Contribution to Book
Coherence: Insights from Philosophy, Jurisprudence and Artificial Intelligence
artificial neural networks, case-based reasoning, coherence
A simple recurrent artificial neural network (ANN) is used to classify situations as permissible or impermissible. The trained ANN can be understood as having set up a similarity space of cases at the level of its internal or hidden units. An analysis of the network’s internal representations is undertaken using a new visualization technique for state space approaches to understanding similarity. Insights from the literature on moral philosophy pertaining to contributory standards will be used to interpret the state space set up by the ANN as being structured by implicit reasons.

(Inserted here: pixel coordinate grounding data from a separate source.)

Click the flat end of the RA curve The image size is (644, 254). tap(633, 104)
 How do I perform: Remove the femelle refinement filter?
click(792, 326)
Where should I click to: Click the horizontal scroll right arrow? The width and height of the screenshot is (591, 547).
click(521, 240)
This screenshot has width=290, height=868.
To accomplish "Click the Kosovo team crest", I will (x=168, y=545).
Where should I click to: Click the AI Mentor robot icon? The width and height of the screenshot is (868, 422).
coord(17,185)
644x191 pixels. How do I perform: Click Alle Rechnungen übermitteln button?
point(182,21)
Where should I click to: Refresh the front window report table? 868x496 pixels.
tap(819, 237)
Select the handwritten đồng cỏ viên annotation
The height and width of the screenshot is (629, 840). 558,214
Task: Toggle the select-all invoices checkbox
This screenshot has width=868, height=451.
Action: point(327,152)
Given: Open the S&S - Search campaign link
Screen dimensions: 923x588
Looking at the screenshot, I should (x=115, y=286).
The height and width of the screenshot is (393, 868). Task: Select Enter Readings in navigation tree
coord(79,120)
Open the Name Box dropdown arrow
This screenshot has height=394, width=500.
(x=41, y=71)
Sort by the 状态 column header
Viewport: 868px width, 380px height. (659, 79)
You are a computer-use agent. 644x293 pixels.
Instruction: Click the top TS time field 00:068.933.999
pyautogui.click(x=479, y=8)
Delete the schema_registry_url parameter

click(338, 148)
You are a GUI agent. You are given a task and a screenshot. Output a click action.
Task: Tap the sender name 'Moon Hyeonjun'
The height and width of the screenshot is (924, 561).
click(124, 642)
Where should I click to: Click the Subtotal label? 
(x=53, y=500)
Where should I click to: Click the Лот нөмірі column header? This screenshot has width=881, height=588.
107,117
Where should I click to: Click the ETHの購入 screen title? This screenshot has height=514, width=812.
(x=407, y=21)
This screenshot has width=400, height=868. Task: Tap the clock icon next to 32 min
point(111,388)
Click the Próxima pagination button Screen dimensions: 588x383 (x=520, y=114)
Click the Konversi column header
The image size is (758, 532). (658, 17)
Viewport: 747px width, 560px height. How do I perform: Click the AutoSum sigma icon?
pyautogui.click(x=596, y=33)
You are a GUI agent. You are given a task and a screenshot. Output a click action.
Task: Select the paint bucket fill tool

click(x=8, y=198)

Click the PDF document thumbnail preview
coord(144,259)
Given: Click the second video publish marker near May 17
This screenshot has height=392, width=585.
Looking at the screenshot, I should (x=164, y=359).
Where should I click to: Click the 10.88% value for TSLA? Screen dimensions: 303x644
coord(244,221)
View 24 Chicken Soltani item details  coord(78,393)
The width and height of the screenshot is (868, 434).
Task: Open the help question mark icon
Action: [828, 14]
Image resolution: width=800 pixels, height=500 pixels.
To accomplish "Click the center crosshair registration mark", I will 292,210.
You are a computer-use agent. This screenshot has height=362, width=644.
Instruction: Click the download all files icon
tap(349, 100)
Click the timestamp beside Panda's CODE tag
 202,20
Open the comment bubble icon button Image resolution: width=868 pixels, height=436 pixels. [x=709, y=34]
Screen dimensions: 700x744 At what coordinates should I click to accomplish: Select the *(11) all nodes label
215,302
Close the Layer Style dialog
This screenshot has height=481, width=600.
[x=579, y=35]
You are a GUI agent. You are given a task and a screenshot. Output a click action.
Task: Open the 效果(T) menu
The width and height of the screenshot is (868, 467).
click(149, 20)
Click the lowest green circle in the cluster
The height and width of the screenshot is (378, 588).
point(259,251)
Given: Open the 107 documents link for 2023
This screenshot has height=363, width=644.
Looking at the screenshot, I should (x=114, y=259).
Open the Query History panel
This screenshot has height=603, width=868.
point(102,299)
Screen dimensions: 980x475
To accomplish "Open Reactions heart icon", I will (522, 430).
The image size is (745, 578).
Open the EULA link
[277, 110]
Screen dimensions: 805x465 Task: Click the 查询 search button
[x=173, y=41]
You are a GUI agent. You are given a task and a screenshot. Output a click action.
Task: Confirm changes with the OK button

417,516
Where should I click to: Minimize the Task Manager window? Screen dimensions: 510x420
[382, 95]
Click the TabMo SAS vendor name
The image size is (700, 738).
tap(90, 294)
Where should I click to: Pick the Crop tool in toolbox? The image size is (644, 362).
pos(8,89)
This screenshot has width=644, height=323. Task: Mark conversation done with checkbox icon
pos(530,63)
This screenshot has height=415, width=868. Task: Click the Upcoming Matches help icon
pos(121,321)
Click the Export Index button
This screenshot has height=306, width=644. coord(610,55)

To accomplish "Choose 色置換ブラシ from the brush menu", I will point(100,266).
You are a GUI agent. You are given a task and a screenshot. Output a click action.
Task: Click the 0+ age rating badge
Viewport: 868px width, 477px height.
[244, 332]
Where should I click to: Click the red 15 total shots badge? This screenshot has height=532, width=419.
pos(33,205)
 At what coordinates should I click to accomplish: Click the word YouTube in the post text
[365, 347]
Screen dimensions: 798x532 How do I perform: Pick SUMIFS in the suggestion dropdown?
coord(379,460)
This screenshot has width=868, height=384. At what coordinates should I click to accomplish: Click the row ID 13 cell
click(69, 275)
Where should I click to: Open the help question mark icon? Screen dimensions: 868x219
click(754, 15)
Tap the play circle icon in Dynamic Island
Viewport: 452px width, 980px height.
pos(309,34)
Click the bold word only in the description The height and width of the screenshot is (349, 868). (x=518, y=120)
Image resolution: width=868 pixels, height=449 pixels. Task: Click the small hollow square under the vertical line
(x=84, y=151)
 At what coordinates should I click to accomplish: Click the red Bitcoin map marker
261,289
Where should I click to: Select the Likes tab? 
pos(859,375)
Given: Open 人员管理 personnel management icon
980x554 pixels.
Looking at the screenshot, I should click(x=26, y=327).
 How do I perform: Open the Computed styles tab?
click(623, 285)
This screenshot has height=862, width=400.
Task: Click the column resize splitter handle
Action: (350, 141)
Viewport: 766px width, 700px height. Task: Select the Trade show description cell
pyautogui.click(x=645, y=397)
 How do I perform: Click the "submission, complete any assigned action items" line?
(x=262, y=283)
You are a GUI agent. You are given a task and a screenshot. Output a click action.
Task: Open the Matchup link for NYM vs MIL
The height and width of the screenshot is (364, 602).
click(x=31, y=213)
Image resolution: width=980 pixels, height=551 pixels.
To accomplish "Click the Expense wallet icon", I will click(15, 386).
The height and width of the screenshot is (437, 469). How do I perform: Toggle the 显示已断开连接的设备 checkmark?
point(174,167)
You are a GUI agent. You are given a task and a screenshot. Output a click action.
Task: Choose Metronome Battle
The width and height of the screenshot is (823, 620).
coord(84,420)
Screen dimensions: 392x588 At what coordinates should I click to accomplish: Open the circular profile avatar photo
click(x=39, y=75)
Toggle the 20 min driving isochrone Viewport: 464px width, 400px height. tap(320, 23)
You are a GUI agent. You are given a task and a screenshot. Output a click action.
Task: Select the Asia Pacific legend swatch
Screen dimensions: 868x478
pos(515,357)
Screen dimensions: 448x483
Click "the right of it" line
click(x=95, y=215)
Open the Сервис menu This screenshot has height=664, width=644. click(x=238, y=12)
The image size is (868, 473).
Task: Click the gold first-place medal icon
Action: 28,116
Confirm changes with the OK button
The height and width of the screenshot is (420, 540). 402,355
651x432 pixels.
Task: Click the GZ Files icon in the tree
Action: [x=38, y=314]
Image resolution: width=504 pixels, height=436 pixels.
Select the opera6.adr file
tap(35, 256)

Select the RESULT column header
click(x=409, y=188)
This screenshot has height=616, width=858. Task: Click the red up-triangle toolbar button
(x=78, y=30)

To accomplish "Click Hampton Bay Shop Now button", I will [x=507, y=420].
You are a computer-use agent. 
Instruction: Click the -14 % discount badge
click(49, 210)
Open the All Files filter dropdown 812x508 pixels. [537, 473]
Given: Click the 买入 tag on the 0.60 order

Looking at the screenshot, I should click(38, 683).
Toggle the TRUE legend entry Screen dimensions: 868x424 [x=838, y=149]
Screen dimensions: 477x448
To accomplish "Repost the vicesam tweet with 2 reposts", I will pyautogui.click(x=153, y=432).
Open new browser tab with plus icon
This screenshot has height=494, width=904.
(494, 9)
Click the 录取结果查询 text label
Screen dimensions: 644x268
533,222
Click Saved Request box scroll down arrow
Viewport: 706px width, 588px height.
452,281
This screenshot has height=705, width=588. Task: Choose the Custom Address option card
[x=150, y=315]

The ANN, on its own, is not capable of explicitly representing or offering reasons to itself or others. That said, the low level similarity space set up by the network could be made available to higher order processes that exploit it for case-based reasoning. It is argued that for normative purposes, similarity could be seen as a contributor to procedural coherence in case-based reasoning and local forms of substantive coherence, but not to global forms of coherence given the computational complexity of managing those more ambitious forms of coherence.
Guarini, Marcello. (2013). Case Classification, Similarities, Spaces of Reasons, and Coherences. Coherence: Insights from Philosophy, Jurisprudence and Artificial Intelligence, 107, 187-201.